The seasoned designers in this year's Kips Bay Decorator Show House aptly and dramatically illustrated how best to treat transitional spaces in interiors. From the main entry to a former back corridor, the spaces these designers transformed went from boring to spectacular.

Martyn Lawrence Bullard used his Grand Entry to showcase his beautiful collection of marble prints and wallpapers for Schumacher. The entry had "good bones" to begin with: detailed millwork dividing the walls into rhythmic planes.

     

                                               Photo by Timothy Bell, courtesy of Architectural Digest.

Bullard exploited these planes -- using a variety of his wallpapers on the wainscot, upper walls and ceiling, thereby creating a dramatic yet harmonious pattern play. The consoles and upholstery are his own designs.

   

                                                                             Photo by Timothy Bell

                

    

The black and white floor tiles, marblized wallpapers in different values of charcoal, and luxurious silk upholstery combine to create an elegant entry foyer that beckons to the grand spaces beyond.
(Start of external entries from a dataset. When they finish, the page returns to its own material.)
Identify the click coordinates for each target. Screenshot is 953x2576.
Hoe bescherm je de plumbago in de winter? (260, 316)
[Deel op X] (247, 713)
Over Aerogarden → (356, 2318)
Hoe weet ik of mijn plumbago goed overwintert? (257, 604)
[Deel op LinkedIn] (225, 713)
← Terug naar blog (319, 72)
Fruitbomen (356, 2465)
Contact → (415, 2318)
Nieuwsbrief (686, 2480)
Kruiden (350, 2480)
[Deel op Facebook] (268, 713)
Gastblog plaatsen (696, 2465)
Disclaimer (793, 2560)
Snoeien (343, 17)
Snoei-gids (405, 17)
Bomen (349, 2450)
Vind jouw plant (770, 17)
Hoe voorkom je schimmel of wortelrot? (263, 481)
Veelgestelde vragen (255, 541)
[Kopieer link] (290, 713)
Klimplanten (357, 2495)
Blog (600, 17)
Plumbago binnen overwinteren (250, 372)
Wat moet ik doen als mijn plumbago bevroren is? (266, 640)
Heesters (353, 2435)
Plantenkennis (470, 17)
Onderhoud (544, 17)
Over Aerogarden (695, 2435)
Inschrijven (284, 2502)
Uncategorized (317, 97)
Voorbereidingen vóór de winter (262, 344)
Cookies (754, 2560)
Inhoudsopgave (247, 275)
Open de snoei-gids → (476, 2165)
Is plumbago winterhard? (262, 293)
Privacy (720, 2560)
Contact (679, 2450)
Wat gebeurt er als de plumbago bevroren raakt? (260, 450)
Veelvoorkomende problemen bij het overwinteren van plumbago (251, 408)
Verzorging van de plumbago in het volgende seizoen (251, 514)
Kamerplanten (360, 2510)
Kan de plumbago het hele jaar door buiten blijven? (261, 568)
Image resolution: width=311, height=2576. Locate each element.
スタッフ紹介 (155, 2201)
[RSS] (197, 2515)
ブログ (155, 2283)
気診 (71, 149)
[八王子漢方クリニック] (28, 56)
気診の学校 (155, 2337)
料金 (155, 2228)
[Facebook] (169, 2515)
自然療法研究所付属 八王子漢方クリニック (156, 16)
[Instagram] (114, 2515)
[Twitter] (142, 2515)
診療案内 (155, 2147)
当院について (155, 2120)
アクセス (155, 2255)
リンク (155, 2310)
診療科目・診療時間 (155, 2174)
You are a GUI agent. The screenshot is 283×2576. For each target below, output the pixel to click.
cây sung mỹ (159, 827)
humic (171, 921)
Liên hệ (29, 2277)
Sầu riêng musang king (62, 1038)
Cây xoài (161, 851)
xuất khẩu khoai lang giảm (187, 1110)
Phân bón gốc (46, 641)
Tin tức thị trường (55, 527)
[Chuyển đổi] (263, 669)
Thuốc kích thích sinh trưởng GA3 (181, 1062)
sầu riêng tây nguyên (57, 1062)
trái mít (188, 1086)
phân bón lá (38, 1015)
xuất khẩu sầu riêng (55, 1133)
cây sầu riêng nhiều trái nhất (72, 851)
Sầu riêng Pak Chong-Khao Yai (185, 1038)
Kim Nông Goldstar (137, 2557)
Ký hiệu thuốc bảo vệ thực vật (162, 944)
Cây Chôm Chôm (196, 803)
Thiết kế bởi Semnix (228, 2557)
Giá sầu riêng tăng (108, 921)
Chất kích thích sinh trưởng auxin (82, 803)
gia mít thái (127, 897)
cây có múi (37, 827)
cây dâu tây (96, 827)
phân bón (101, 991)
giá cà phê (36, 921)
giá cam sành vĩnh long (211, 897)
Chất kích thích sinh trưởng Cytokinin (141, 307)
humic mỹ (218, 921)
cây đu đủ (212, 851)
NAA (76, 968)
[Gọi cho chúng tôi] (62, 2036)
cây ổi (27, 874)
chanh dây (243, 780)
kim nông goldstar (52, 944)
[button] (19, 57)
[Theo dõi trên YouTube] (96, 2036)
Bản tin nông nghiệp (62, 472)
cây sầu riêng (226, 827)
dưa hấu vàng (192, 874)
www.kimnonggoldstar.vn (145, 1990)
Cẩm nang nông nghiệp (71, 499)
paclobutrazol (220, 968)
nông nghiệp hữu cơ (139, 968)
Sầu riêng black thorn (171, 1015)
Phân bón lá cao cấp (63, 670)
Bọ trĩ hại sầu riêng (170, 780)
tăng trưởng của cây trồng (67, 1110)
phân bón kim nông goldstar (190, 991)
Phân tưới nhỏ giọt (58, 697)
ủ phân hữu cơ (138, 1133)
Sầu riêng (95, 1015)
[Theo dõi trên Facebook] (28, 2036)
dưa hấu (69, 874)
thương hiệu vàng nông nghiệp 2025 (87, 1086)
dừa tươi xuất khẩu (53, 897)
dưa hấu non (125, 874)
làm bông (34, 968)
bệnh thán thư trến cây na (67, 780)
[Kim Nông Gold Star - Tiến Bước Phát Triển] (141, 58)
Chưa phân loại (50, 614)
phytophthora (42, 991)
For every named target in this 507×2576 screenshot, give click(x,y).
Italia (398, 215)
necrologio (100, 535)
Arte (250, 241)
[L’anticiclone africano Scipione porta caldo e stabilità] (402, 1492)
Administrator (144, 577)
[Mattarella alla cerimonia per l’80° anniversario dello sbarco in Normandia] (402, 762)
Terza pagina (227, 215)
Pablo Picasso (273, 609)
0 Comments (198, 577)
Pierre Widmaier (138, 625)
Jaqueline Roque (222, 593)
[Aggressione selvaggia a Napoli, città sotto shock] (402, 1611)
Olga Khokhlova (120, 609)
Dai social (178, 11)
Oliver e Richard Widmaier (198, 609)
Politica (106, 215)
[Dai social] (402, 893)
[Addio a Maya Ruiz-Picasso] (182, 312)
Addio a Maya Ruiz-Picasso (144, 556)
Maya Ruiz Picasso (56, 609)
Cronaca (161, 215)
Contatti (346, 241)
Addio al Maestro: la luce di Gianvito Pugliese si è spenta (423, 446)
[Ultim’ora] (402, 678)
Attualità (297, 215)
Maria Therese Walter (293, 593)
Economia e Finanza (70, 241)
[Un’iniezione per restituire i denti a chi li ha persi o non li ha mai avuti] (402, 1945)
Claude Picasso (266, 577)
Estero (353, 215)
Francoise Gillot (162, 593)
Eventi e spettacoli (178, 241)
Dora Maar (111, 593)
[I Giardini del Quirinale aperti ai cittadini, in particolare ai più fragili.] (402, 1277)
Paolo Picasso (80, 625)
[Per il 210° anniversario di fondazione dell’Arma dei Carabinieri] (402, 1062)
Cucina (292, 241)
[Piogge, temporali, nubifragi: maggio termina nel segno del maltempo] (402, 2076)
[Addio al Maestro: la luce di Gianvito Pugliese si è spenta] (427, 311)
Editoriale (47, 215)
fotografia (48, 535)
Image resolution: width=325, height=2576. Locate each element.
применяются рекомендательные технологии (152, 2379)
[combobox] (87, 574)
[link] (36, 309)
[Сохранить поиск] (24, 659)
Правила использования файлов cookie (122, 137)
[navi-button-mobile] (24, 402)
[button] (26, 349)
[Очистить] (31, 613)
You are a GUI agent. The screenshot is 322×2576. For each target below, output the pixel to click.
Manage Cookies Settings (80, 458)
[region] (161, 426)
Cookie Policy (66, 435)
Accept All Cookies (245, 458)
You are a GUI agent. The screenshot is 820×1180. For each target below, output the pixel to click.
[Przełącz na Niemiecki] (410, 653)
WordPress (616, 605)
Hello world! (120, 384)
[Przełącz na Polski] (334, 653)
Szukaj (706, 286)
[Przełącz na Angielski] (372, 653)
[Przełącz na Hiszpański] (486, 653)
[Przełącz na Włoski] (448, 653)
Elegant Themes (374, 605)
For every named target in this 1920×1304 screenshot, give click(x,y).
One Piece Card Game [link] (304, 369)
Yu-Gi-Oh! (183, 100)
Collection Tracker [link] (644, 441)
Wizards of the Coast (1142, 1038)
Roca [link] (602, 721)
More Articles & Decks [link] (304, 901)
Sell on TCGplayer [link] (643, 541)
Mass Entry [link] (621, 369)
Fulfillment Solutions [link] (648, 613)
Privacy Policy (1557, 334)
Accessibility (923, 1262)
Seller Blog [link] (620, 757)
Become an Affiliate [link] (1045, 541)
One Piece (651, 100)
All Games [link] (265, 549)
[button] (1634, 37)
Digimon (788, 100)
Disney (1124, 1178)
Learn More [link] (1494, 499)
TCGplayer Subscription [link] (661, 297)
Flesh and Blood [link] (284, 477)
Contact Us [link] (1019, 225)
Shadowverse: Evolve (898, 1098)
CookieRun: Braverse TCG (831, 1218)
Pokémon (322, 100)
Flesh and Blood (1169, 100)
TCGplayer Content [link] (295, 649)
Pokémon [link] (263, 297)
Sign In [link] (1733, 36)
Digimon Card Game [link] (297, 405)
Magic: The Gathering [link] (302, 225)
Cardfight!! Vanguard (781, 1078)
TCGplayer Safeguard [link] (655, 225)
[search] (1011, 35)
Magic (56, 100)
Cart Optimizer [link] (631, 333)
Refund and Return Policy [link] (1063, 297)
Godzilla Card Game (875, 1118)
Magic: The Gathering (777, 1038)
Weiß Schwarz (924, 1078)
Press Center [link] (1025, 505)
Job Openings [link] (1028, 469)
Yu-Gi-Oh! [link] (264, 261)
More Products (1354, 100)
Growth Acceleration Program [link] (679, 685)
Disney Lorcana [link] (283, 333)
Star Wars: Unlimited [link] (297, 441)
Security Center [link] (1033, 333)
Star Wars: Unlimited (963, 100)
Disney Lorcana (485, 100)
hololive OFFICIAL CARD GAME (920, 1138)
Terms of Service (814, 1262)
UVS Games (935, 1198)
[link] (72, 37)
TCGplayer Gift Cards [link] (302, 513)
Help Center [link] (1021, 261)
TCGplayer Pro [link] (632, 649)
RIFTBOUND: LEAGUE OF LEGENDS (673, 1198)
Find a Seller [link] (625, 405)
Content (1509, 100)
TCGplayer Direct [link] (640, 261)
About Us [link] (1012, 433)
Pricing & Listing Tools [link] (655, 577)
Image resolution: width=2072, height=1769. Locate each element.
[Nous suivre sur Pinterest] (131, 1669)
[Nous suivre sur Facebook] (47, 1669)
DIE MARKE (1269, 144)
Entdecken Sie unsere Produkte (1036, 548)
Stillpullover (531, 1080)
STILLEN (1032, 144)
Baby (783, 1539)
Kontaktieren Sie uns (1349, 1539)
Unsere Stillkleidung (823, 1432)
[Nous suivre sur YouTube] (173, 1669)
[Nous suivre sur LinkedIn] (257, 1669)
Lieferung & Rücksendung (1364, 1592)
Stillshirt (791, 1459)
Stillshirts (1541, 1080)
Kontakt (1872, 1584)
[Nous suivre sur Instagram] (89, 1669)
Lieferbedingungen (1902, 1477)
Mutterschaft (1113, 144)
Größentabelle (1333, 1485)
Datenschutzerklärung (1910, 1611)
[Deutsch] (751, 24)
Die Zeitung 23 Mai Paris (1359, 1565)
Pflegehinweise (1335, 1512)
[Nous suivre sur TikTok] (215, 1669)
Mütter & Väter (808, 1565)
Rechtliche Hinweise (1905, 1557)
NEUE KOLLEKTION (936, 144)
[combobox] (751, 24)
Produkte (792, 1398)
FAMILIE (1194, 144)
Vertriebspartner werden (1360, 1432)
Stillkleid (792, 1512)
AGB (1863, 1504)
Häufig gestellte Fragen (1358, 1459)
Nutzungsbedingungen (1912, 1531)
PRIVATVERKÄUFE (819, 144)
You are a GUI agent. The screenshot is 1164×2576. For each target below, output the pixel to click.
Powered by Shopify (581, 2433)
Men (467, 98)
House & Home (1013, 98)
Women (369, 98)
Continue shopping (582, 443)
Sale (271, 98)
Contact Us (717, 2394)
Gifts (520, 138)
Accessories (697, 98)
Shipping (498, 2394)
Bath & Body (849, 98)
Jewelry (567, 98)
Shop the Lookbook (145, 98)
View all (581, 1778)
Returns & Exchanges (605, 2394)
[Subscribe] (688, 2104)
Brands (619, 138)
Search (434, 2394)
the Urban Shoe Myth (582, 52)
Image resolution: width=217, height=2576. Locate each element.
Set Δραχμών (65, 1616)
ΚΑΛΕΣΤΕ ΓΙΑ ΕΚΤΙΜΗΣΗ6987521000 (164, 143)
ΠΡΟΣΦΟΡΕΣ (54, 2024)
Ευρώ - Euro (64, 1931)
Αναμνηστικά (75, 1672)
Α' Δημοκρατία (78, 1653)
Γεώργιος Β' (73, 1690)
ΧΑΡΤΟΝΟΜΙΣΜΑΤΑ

From Bullard's entry foyer, a Grand Staircase designed by John Douglas Eason ascends to the second floor. Eason faced the challenges of conquering the grand scale of the staircase and creating visual cues to draw the viewer's eye upward. He tackled these challenges with pattern, form and light: pattern via the horizontal-striped custom wallpaper and lovely Doris Leslie Blau area rug; form via the mammoth art installation and eclectic furnishings on the landing; and light via the stunning Ingo Maurer chandelier at the apex.

                     

                                                                               Photo by Timothy Bell

                   

                Contrast of traditional and modern forms on the landing of John Douglas Eason's Grand Staircase

Young Huh took an awkward back corridor originally leading to a storage area and transformed it into an elegant and decidedly feminine lounge space. Named the Hollyhock Lounge for the Lee Jofa handblocked Hollyhock fabric that adorns the upholstered walls, Huh demonstrated that even a back hallway can be made intimate and elegant.

    

                                                                                    Photo by Timothy Bell

Huh kept the values of the Stark natural fiber carpet on the floor and the bronze metallic Maya Romanoff wallpaper on the ceiling consistent -- a device to create spaciousness in the low-ceilinged space. By adding shiny black patent leather wainscoting, a bronze chandelier and gilded accessories, Huh punched up the illumination in the space. Feminine details, like a built-in banquette, and a pleated valence a la Dorothy Draper, give the space its comfortable appeal.

                  

A third floor hallway becomes a Grand Salon in the deft hands of SPAN Architecture. The firm's intention was to create a gathering space for the display of art and exchange of ideas. Geometric back lit wall assemblies propel the art into focus. Benches echo the architectural forms. The juxtaposition of new and old, modern and traditional alters the expectation of the hallway. Rather than a pass-through transitional space, the hallway becomes a place for assembly.